LEICESTER, England — Even being the first championship winners in Leicester’s 132-year history didn’t get the jubilant players out of training on Tuesday.
After partying late into the night, the squad had to swiftly swap beers for bibs as they resumed training, preparing for the final two games of one of the most astonishing seasons in English football history.
The squad clinched the Premier League title without playing on Monday, watching at top-scorer Jamie Vardy’s house as second-place Tottenham’s challenge ended with a draw at Chelsea.
“The boys were standing on furniture,” captain Wes Morgan said as he arrived at Leicester’s training. “I hope Vards’ house is all right.”
Fans with “champions” flags gathered outside the training ground as media crews from around the world blocked the narrow approach road which is surrounded by rows of houses.
It is a day of celebration that supporters of this unheralded club never anticipated.
In the second tier two years ago, in a relegation fight last season, a 5,000-1 long shot last summer, Leicester is champion of the world’s richest soccer league.
Claudio Ranieri’s task when he was hired as manager last year was just keeping Leicester in the top flight.

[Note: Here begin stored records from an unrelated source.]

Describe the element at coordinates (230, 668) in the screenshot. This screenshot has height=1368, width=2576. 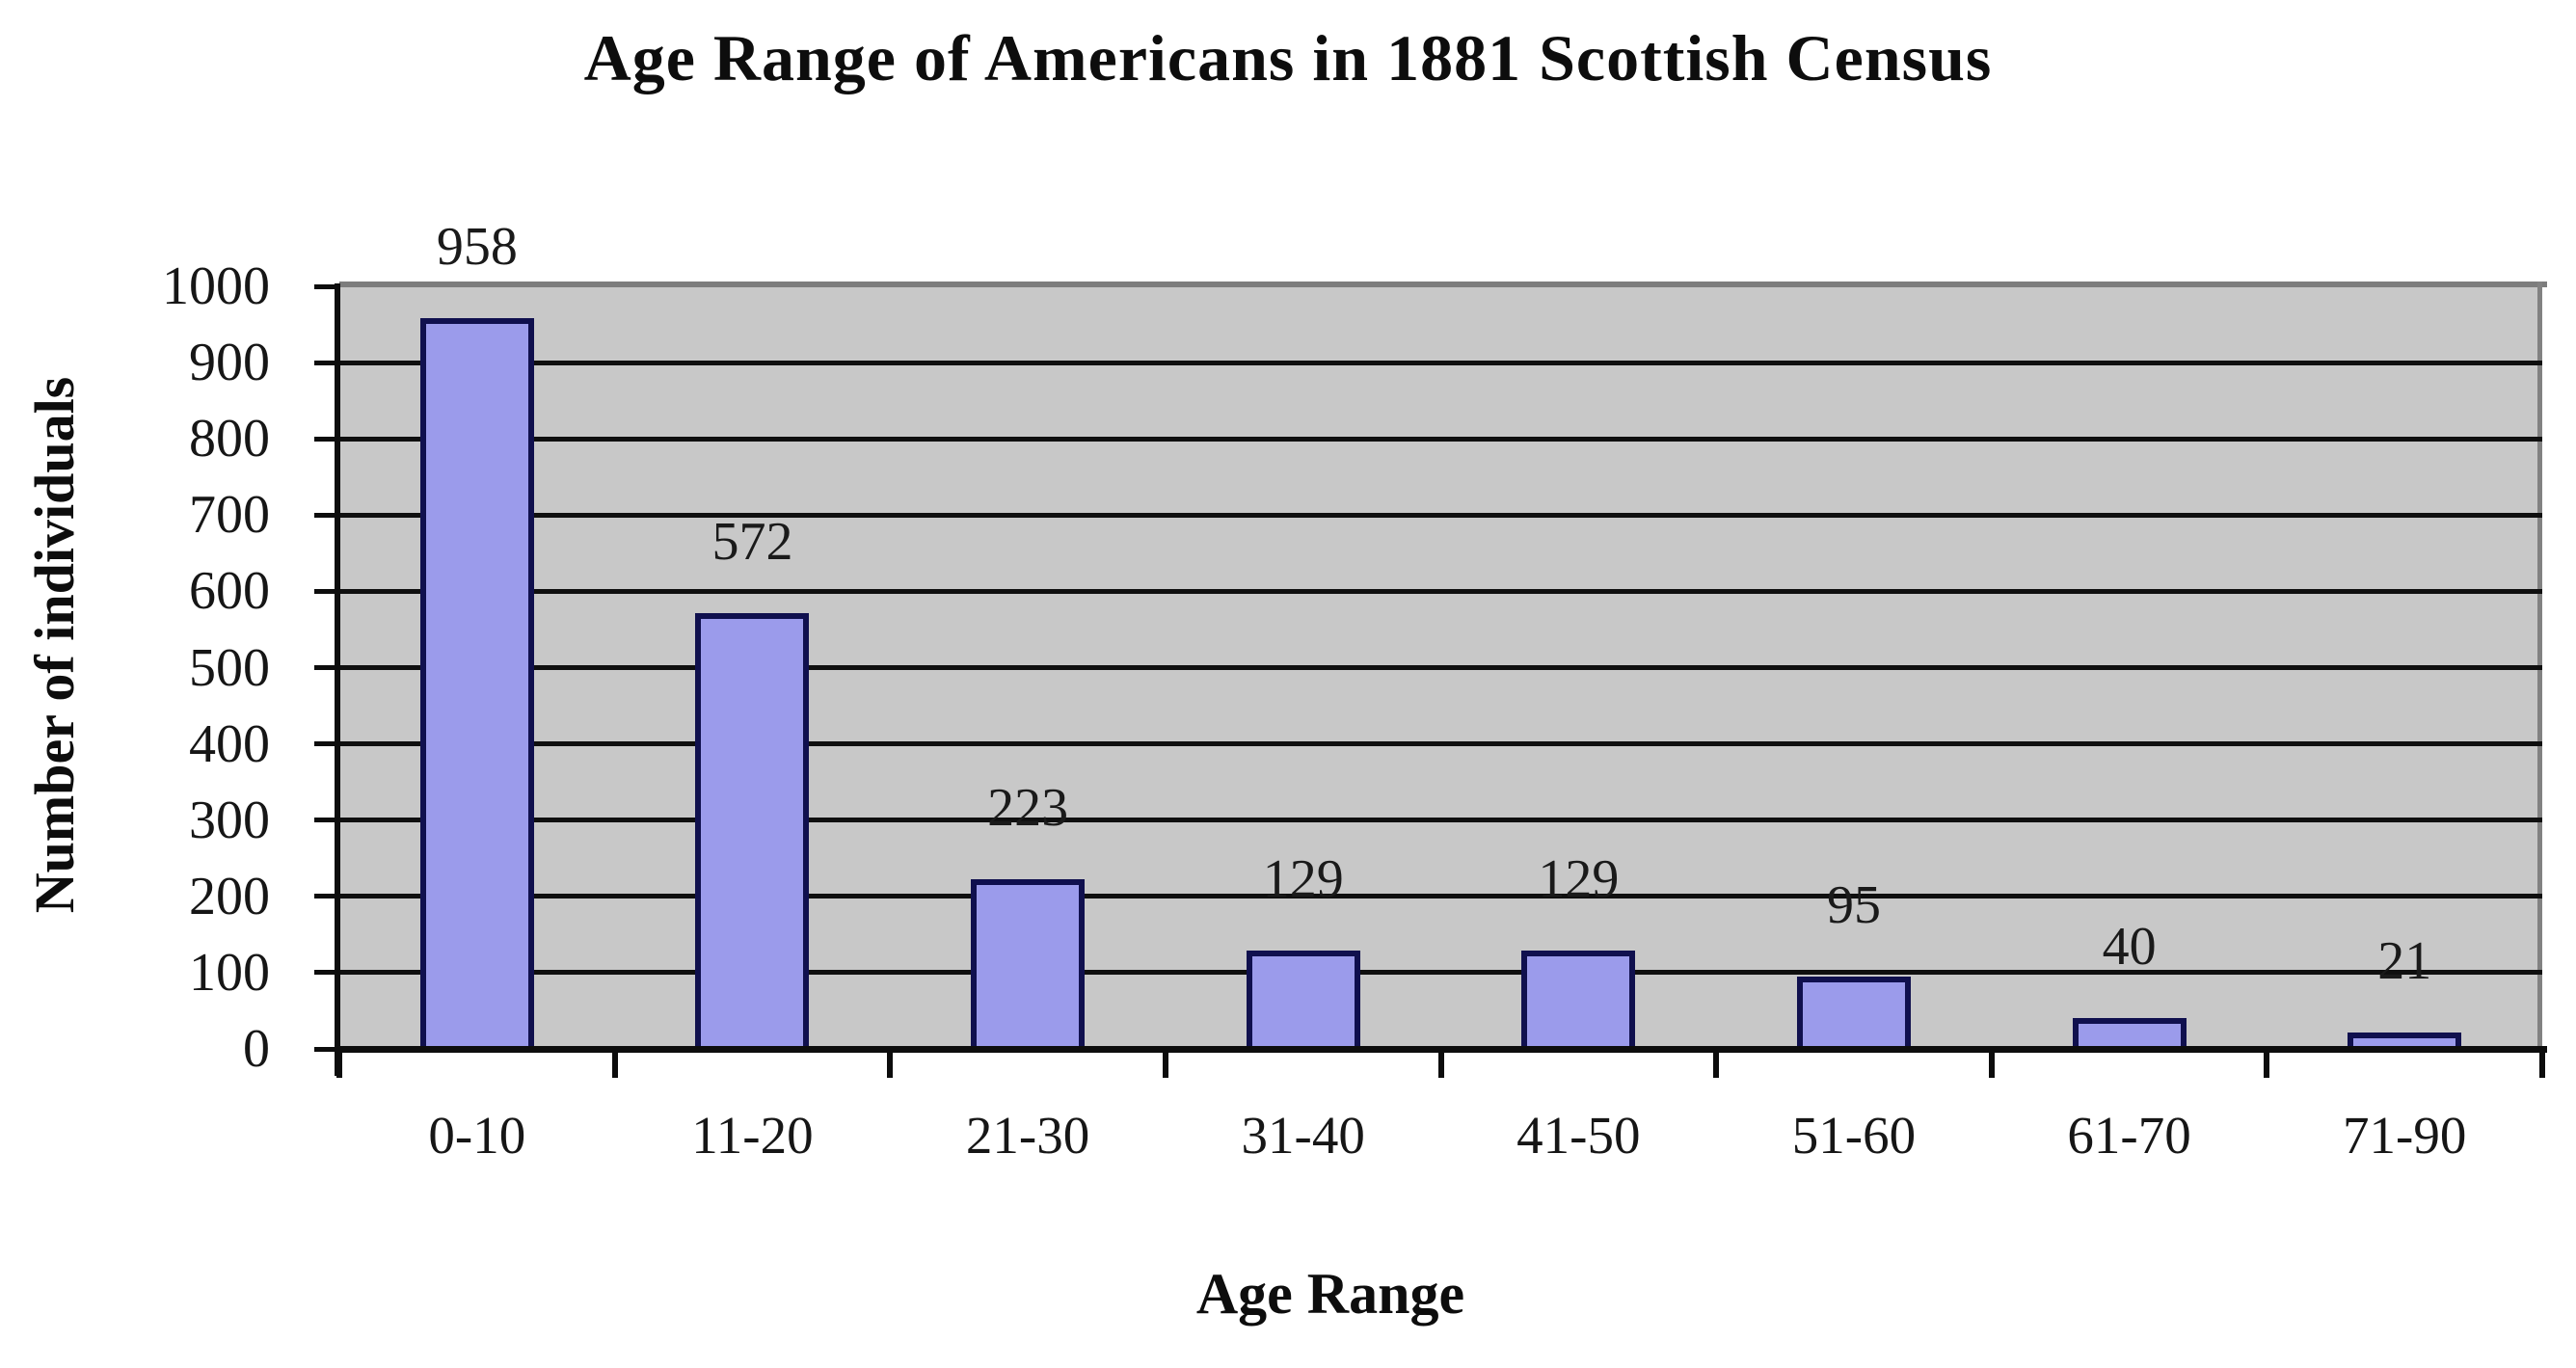
I see `y-tick-label: 500` at that location.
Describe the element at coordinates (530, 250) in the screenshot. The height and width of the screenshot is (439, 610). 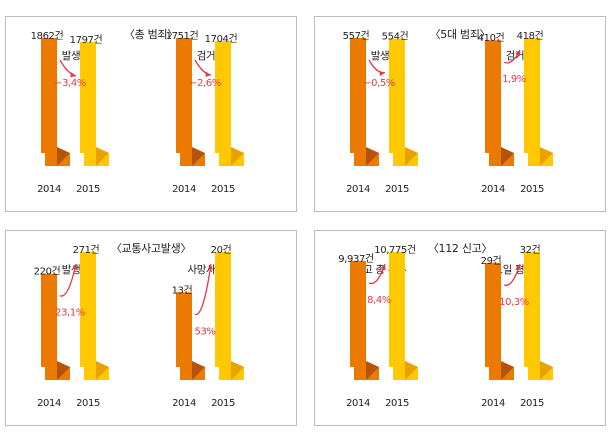
I see `data-label: 32건` at that location.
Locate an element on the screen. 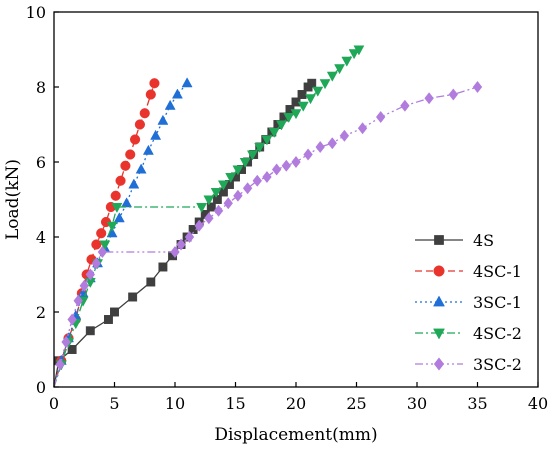  x-tick-label: 40 is located at coordinates (538, 404).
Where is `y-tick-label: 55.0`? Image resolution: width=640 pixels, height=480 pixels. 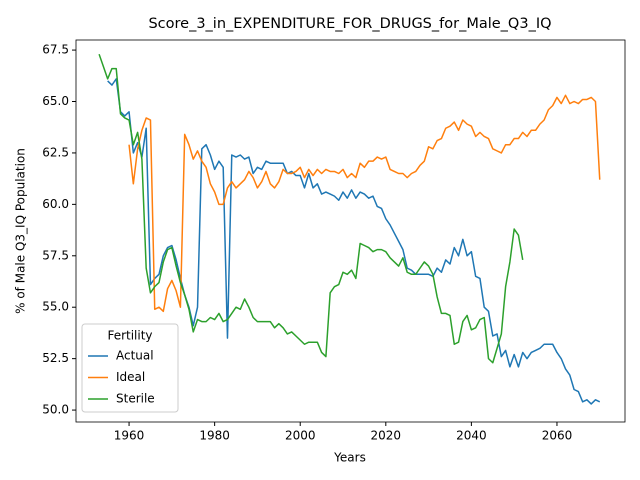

Now the 64-year-old Italian has his first-ever major title.
“The emotion was at the maximum level,” Ranieri, who was fired from his last job with Greece in 2014, said before training. “It means the job is good. I am very, very happy now because maybe if I won this title at the beginning of my career maybe I would forget. Now I am an old man I can feel it much better.”

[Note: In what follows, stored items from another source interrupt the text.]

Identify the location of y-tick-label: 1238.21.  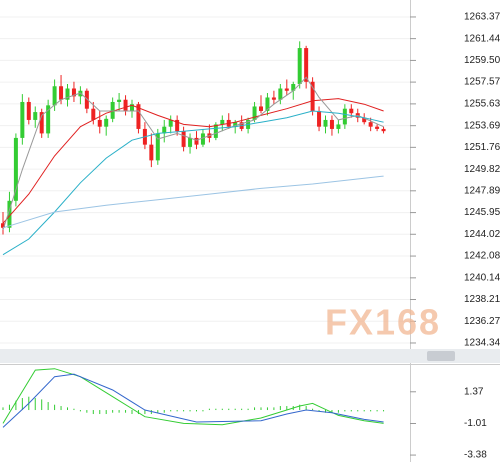
(482, 300).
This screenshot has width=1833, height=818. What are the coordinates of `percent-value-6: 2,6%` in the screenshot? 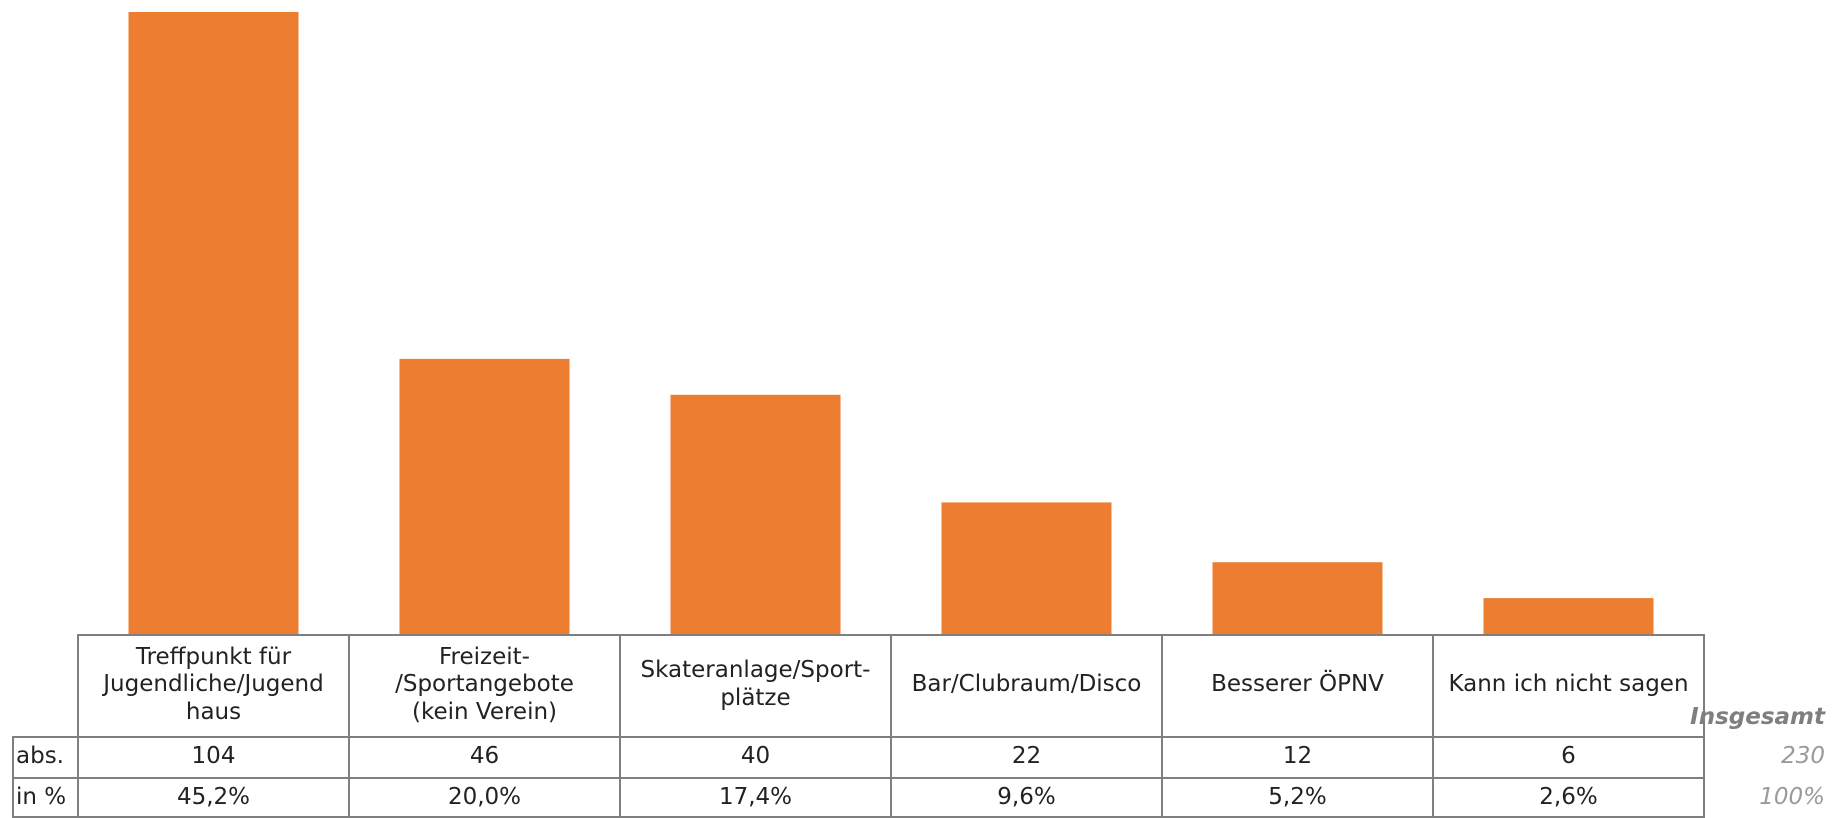 It's located at (1568, 796).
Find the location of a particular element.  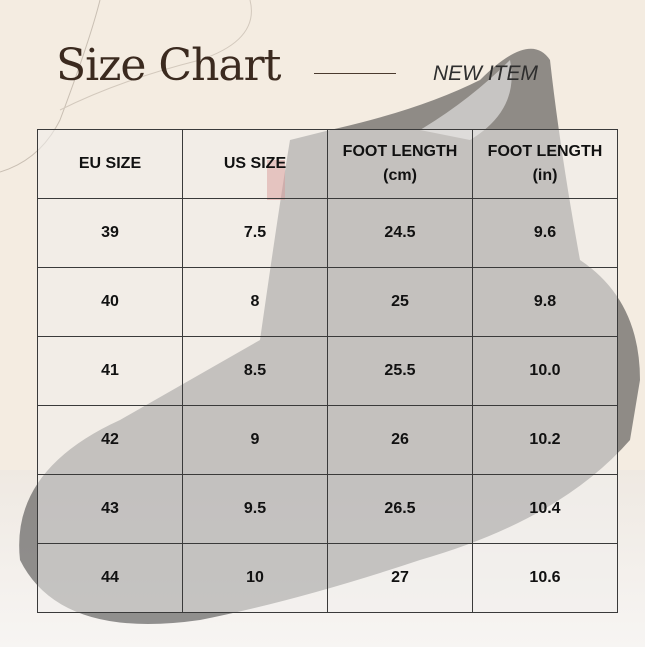

cell-foot-length-cm: 26.5 is located at coordinates (400, 509).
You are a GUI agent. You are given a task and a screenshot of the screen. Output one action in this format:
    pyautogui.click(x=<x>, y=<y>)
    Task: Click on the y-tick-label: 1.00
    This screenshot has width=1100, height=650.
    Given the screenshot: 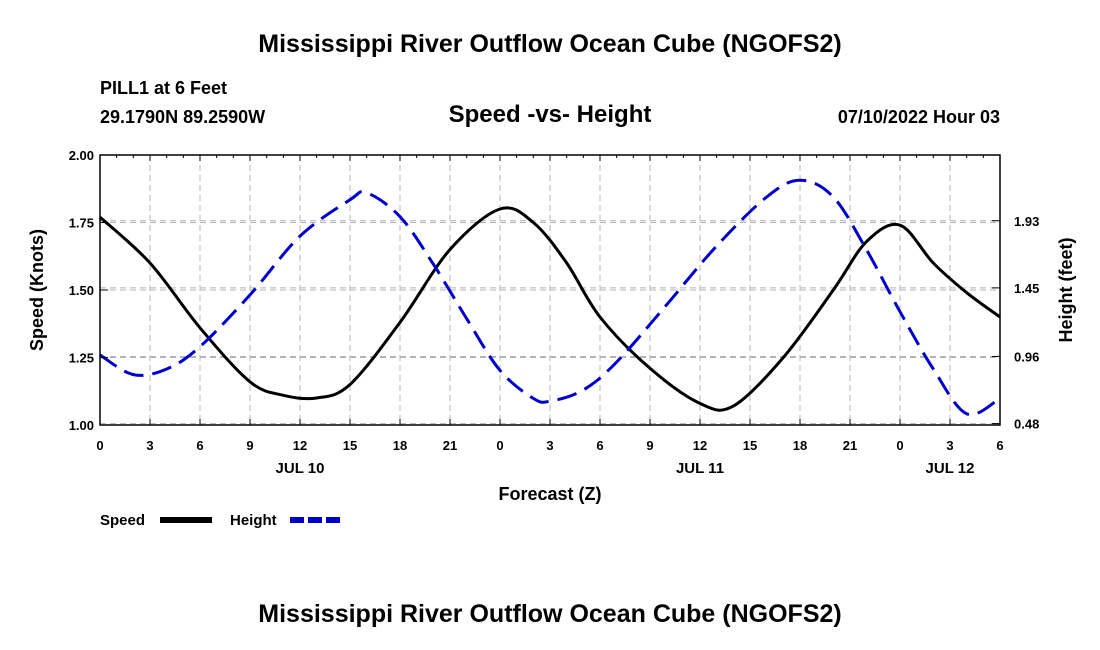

The trophy will be handed over to Leicester on Saturday when it hosts Everton in the penultimate match of a season that began with Leicester tipped to be relegated. Instead, the east Midlands team is preparing for a first-ever campaign in the Champions League.
“We made a lot of dreams come true,” Leicester midfielder Danny Drinkwater said. “It doesn’t sound right, but we’ve done it. We’re here to stay. We’re not going to drop off. We’re going to push on.”